Community Response to COVID-19
McConnell’s COVID-19 Emergency Response Fund was created to provide short-term support for community organizations facing increased demands, and to help them respond to new opportunities during the first few months of the pandemic. The fund was designed to respond to the immediate and unprecedented need to support community organizations as they were facing new challenges that were timely and urgent and that could positively affect the organization’s ability to meet community needs.
This short-term funding program ended in June 2020. Over the course of 2021, stories emerged about how organizations responded to the crisis as part of this program.
The Canadian National Institute for the Blind (CNIB) received COVID-19 emergency funding to help transition community-based, in-person programs to virtual activities and evaluated the social impact of its virtual programs for participants with sight loss.
As 2021 comes to a close, Angela Bonfanti, CNIB Senior Vice-President, shares their experience in adapting and using technology to meet community needs.
We are here because of the community that we serve, so let the community tell us. – Angela Bonfanti, Senior Vice-President (CNIB)
Growth with technological shift
The CNIB is 103, and it’s never been more relevant.
Before the pandemic, the essence of the organization was more of a hub for seniors experiencing sight loss. Its participants were mainly 65 years and older and would engage in in-person programs during working hours.
Unlike many organizations, the CNIB has experienced incredible growth during the pandemic.
“It has been quite the experience, and it continues to evolve,” says Angela Bonfanti. “Before the pandemic, we were operating in geographical silos. Our services were primarily in person, except our nationwide French programming where we had telephone conferencing.”
During the pandemic, CNIB discovered that the necessary technological shift successfully catered to younger demographics.
People experiencing sight loss, before the pandemic, were already vulnerable to some of the highest levels of isolation. Imagine what happened when isolation was mandated?
“Many people with sight loss were at high risk because they rely on a sighted guide – a person who offers their elbow to help someone navigate an unfamiliar space – in a world where in-person contact was discouraged.
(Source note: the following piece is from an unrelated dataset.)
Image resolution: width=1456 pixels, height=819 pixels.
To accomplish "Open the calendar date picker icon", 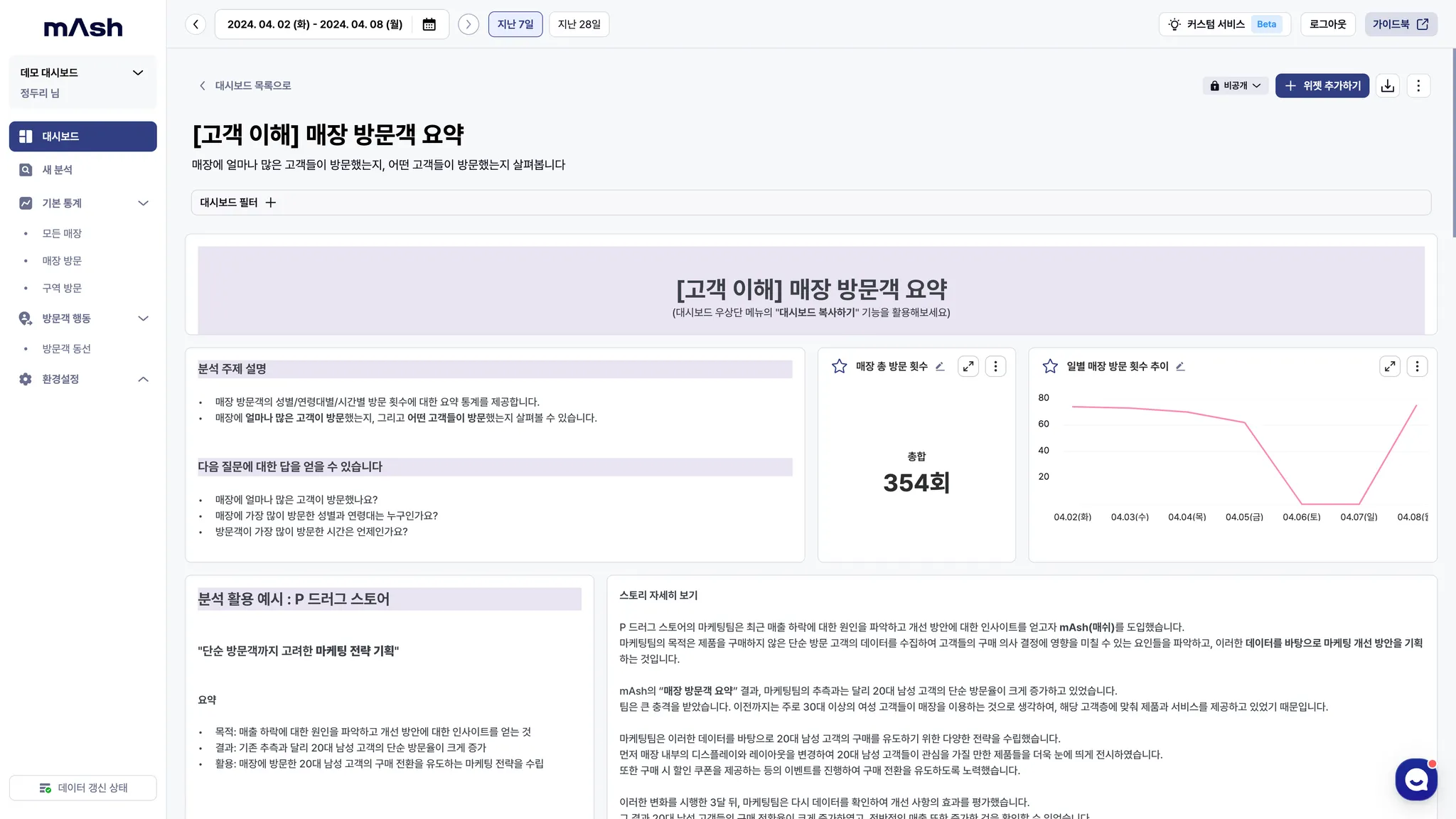I will (x=429, y=24).
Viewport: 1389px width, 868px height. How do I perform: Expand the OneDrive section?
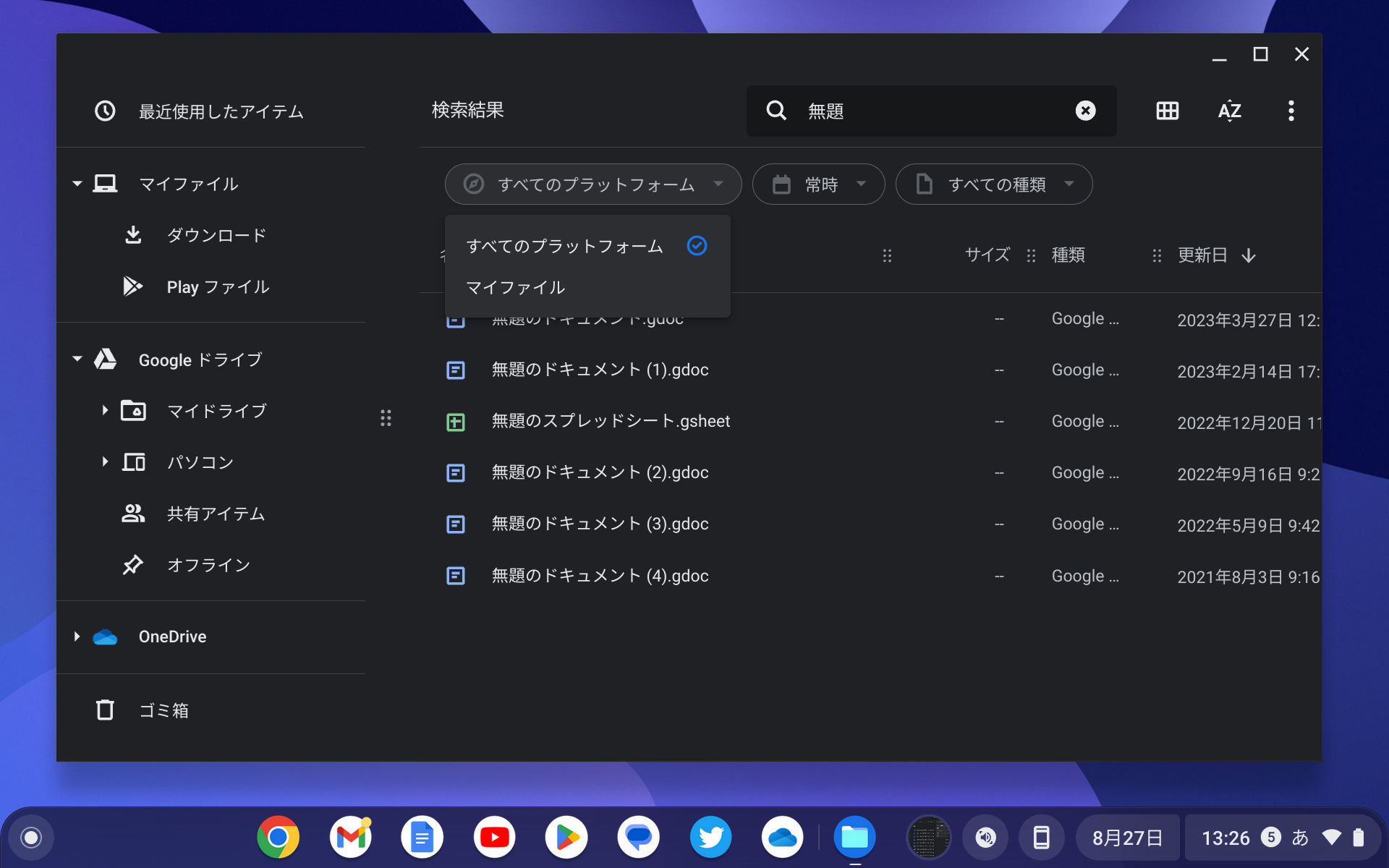(77, 637)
When isolation is mandated, how do we respond when our mandate is to remove the isolation?” asks Bonfanti.
Access to technology
One of CNIB’s programs is to send refurbished iPhones to their community, and this program is helping children as well as seniors to break free from isolation.
“The pandemic forced us to be connected,” explains Bonfanti. “Having access to technology and connectivity is a question of human rights.”
Having a phone and access to the internet during the pandemic means having access to food, medicine and deliveries. Something that the majority takes for granted, but the cost of owning a phone, as well as the accessibility and age barrier for using it, can create exclusion. CNIB responded to that need.
CNIB brought digital projects to the forefront that had been on the back burner for a while, and like never before, CNIB engaged with the community they serve. Bonfanti explains this propelled daily dialogues: “We are here because of the community that we serve, so let the community tell us.”
EDIA and Intersectionality
CNIB is connecting with other organizations to build partnerships and pathways for intersectionality.
“The relevance of intersectionality for people with sight loss became more apparent for CNIB as the Black Lives Matter movement arose,” says Bonfanti.
The organization is on an Equity, Diversity, Inclusion and Accessibility (EDIA) journey.
In 2016, many CNIB community locations started displaying pride flags in June.“This had a profound impact,” remarks Bonfanti. “We need to be a beacon of EDIA and break through the stigmas. Pride flags sent the message that a person can be gay and blind. Identity cannot be reduced to only one part of a person’s life.”
Over the last year, CNIB developed antiracism and anti-bias training at all levels of the organization and for its board members.
“We needed to be part of the discussion, and not step away from it because we are here only to support people with sight loss related realities. Sight loss is the most indiscriminate condition you can imagine. It doesn’t matter where you’re from, how old you are, the colour of your skin or your history, sight loss does not discriminate,” says Bonfanti.
Their strategy is to plan touchpoints throughout the year to allow for a continuous conversation. “It is not one and done. We are on a path of antiracism and anti-bias. We haven’t figured it all out, and no one has.”
Bonfanti’s message applies to all organizations aspiring to integrate EDIA in their approach.
“As an equity-seeking organization, there is no other way. We have a responsibility in this, and this is just the beginning.”
While the COVID-19 Emergency Response Fund is now closed, the McConnell Foundation currently provides funding in three focus areas: Communities, Reconciliation and Climate.